Re: [PATCH] irq_bcm2836: Send event when onlining sleeping cores
From: Phil Elwell
Date: Wed May 10 2017 - 06:31:52 EST
On 10/05/2017 11:09, Marc Zyngier wrote:
> On 10/05/17 10:05, Phil Elwell wrote:
>> On 10/05/2017 09:55, Marc Zyngier wrote:
>>> On Wed, May 10 2017 at 9:27:10 am BST, Phil Elwell <phil@xxxxxxxxxxxxxxx> wrote:
>>>> On 10/05/2017 08:42, Marc Zyngier wrote:
>>>>> On 09/05/17 20:02, Phil Elwell wrote:
>>>>>> On 09/05/2017 19:53, Marc Zyngier wrote:
>>>>>>> On 09/05/17 19:52, Phil Elwell wrote:
>>>>>>>> On 09/05/2017 19:14, Marc Zyngier wrote:
>>>>>>>>> On 09/05/17 19:08, Eric Anholt wrote:
>>>>>>>>>> Marc Zyngier <marc.zyngier@xxxxxxx> writes:
>>>>>>>>>>
>>>>>>>>>>> On 09/05/17 17:59, Eric Anholt wrote:
>>>>>>>>>>>> Phil Elwell <phil@xxxxxxxxxxxxxxx> writes:
>>>>>>>>>>>>
>>>>>>>>>>>>> In order to reduce power consumption and bus traffic, it is sensible
>>>>>>>>>>>>> for secondary cores to enter a low-power idle state when waiting to
>>>>>>>>>>>>> be started. The wfe instruction causes a core to wait until an event
>>>>>>>>>>>>> or interrupt arrives before continuing to the next instruction.
>>>>>>>>>>>>> The sev instruction sends a wakeup event to the other cores, so call
>>>>>>>>>>>>> it from bcm2836_smp_boot_secondary, the function that wakes up the
>>>>>>>>>>>>> waiting cores during booting.
>>>>>>>>>>>>>
>>>>>>>>>>>>> It is harmless to use this patch without the corresponding change
>>>>>>>>>>>>> adding wfe to the ARMv7/ARMv8-32 stubs, but if the stubs are updated
>>>>>>>>>>>>> and this patch is not applied then the other cores will sleep forever.
>>>>>>>>>>>>>
>>>>>>>>>>>>> See: https://github.com/raspberrypi/linux/issues/1989
>>>>>>>>>>>>>
>>>>>>>>>>>>> Signed-off-by: Phil Elwell <phil@xxxxxxxxxxxxxxx>
>>>>>>>>>>>>> ---
>>>>>>>>>>>>> drivers/irqchip/irq-bcm2836.c | 3 +++
>>>>>>>>>>>>> 1 file changed, 3 insertions(+)
>>>>>>>>>>>>>
>>>>>>>>>>>>> diff --git a/drivers/irqchip/irq-bcm2836.c b/drivers/irqchip/irq-bcm2836.c
>>>>>>>>>>>>> index e10597c..6dccdf9 100644
>>>>>>>>>>>>> --- a/drivers/irqchip/irq-bcm2836.c
>>>>>>>>>>>>> +++ b/drivers/irqchip/irq-bcm2836.c
>>>>>>>>>>>>> @@ -248,6 +248,9 @@ static int __init bcm2836_smp_boot_secondary(unsigned int cpu,
>>>>>>>>>>>>> writel(secondary_startup_phys,
>>>>>>>>>>>>> intc.base + LOCAL_MAILBOX3_SET0 + 16 * cpu);
>>>>>>>>>>>>>
>>>>>>>>>>>>> + dsb(sy); /* Ensure write has completed before waking the other CPUs */
>>>>>>>>>>>>> + sev();
>>>>>>>>>>>>> +
>>>>>>>>>>>>> return 0;
>>>>>>>>>>>>> }
>>>>>>>>>>>>
>>>>>>>>>>>> This is also the behavior that the standard arm64 spin-table
>>>>>>>>>>>> method has,
>>>>>>>>>>>> which we unfortunately can't quite use.
>>>>>>>>>>>
>>>>>>>>>>> And why is that so?

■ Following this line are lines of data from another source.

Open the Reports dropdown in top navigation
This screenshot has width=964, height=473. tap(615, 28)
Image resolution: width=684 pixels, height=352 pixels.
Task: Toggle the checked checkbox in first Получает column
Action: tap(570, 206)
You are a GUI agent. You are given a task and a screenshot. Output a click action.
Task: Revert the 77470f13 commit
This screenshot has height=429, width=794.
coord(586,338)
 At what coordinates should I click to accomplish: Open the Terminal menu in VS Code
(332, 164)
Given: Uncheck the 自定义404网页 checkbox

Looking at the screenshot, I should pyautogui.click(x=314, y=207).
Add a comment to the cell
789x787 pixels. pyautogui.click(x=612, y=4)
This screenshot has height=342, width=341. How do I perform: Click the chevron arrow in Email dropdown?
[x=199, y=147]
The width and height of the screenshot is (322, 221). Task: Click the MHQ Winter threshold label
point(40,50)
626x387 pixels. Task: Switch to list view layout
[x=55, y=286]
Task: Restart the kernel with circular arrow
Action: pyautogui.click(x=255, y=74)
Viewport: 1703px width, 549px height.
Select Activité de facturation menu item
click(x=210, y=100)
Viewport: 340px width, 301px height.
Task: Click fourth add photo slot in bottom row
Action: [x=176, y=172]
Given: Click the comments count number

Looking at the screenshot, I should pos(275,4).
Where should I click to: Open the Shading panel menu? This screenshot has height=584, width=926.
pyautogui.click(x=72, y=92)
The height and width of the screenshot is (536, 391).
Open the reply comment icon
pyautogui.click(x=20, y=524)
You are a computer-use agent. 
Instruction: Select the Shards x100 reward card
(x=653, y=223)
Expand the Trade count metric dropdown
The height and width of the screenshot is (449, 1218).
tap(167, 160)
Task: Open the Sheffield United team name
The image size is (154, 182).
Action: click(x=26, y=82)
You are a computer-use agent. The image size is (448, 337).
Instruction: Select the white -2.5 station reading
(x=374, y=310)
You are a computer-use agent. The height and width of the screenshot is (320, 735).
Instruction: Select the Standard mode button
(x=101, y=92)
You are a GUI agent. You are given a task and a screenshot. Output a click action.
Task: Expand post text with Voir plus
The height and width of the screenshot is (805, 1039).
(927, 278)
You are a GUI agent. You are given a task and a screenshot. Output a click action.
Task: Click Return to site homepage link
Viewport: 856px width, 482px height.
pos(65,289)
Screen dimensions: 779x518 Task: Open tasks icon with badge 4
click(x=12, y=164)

Why do you have to reinvent the wheel (and hide the
>>>>>>>>>>> cloned wheel in an interrupt controller driver)?
>>>>>>>>>>>
>>>>>>>>>>> That doesn't seem right to me.
>>>>>>>>>>
>>>>>>>>>> The armv8 stubs (firmware-supplied code in the low page that do the
>>>>>>>>>> spinning) do actually implement arm64's spin-table method. It's the
>>>>>>>>>> armv7 stubs that use these registers in the irqchip instead of plain
>>>>>>>>>> addresses in system memory.
>>>>>>>>>
>>>>>>>>> Let's put ARMv7 aside for the time being. If your firmware already
>>>>>>>>> implements spin-tables, why don't you simply use that at least on arm64?
>>>>>>>>
>>>>>>>> We do.
>>>>>>>
>>>>>>> Obviously not the way it is intended if you have to duplicate the core
>>>>>>> architectural code in the interrupt controller driver, which couldn't
>>>>>>> care less.
>>>>>>
>>>>>> If we were using this method on arm64 then the other cores would not start up
>>>>>> because armstub8.S has always included a wfe. Nothing in the commit mentions
>>>>>> arm64 - this is an ARCH=arm fix.
>>>>>
>>>>> Thanks for the clarification, which you could have added to the commit
>>>>> message.
>>>>>
>>>>> The question still remains: why do we have CPU bring-up code in an
>>>>> interrupt controller, instead of having it in the architecture code?
>>>>>
>>>>> The RPi-2 is the *only* platform to have its SMP bringup code outside of
>>>>> arch/arm, so the first course of action would be to move that code where
>>>>> it belongs.
>>>>
>>>> You were CC'd on the commit (41f4988cc287e5f836d3f6620c9f900bc9b560e9) that
>>>> introduced bcm2836_smp_boot_secondary - it seems strange to start objecting
>>>> now.
>>>
>>> Well, I'm far from being perfect. If I had noticed it, I'd have NACKed
>>> it.
>>>
>>>> Yes, I think it is odd that it didn't go into arch/arm/mach-bcm, but in
>>>> the interests of making changes in small, independent steps, do you have a
>>>> problem with this commit?
>>>
>>> On its own, no. I'm just not keen on adding more unrelated stuff to this
>>> file, so let's start with dealing with the original bug, and you can
>>> then add this fix on top.
>>
>> That's an interesting use of the word "bug". From Wikipedia:
>>
>> "A software bug is an error, flaw, failure or fault in a computer program or
>> system that causes it to produce an incorrect or unexpected result, or to
>> behave in unintended ways."
>
> Whatever. Should I call it "pile of crap dumped in unsuitable locations"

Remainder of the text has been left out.